*Stored records:*

■ ■ ■ ■ ■

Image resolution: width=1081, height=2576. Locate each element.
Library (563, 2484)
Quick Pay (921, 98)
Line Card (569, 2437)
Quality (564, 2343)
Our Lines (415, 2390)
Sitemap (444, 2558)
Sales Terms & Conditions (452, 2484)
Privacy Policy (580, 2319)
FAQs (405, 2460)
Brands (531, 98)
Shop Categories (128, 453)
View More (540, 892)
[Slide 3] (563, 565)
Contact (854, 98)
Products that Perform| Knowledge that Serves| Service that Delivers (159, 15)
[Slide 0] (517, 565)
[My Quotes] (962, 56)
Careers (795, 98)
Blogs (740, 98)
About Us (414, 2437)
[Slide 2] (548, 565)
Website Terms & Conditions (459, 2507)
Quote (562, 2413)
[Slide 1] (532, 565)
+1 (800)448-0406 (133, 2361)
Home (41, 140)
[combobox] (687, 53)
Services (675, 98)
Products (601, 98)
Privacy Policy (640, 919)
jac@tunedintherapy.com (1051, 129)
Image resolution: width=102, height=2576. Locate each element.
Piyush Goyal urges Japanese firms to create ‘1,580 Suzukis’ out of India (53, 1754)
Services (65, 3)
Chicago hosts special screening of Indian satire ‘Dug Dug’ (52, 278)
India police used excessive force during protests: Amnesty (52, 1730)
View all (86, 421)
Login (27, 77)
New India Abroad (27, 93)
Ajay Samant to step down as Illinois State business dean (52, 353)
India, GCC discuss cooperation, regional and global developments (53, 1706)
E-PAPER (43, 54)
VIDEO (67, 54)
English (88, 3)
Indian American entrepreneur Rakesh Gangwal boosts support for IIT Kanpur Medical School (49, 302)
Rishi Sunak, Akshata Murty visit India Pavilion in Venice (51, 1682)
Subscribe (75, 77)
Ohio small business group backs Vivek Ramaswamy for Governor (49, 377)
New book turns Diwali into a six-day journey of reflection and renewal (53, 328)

■ ■ ■ ■ ■

*DESCRIPTION OF THE TASK:* The records above are to be repeated in full, word for word.

*REPLY:*
Image resolution: width=1081, height=2576. Locate each element.
Library (563, 2484)
Quick Pay (921, 98)
Line Card (569, 2437)
Quality (564, 2343)
Our Lines (415, 2390)
Sitemap (444, 2558)
Sales Terms & Conditions (452, 2484)
Privacy Policy (580, 2319)
FAQs (405, 2460)
Brands (531, 98)
Shop Categories (128, 453)
View More (540, 892)
[Slide 3] (563, 565)
Contact (854, 98)
Products that Perform| Knowledge that Serves| Service that Delivers (159, 15)
[Slide 0] (517, 565)
[My Quotes] (962, 56)
Careers (795, 98)
Blogs (740, 98)
About Us (414, 2437)
[Slide 2] (548, 565)
Website Terms & Conditions (459, 2507)
Quote (562, 2413)
[Slide 1] (532, 565)
+1 (800)448-0406 (133, 2361)
Home (41, 140)
[combobox] (687, 53)
Services (675, 98)
Products (601, 98)
Privacy Policy (640, 919)
jac@tunedintherapy.com (1051, 129)
Image resolution: width=102, height=2576. Locate each element.
Piyush Goyal urges Japanese firms to create ‘1,580 Suzukis’ out of India (53, 1754)
Services (65, 3)
Chicago hosts special screening of Indian satire ‘Dug Dug’ (52, 278)
India police used excessive force during protests: Amnesty (52, 1730)
View all (86, 421)
Login (27, 77)
New India Abroad (27, 93)
Ajay Samant to step down as Illinois State business dean (52, 353)
India, GCC discuss cooperation, regional and global developments (53, 1706)
E-PAPER (43, 54)
VIDEO (67, 54)
English (88, 3)
Indian American entrepreneur Rakesh Gangwal boosts support for IIT Kanpur Medical School (49, 302)
Rishi Sunak, Akshata Murty visit India Pavilion in Venice (51, 1682)
Subscribe (75, 77)
Ohio small business group backs Vivek Ramaswamy for Governor (49, 377)
New book turns Diwali into a six-day journey of reflection and renewal (53, 328)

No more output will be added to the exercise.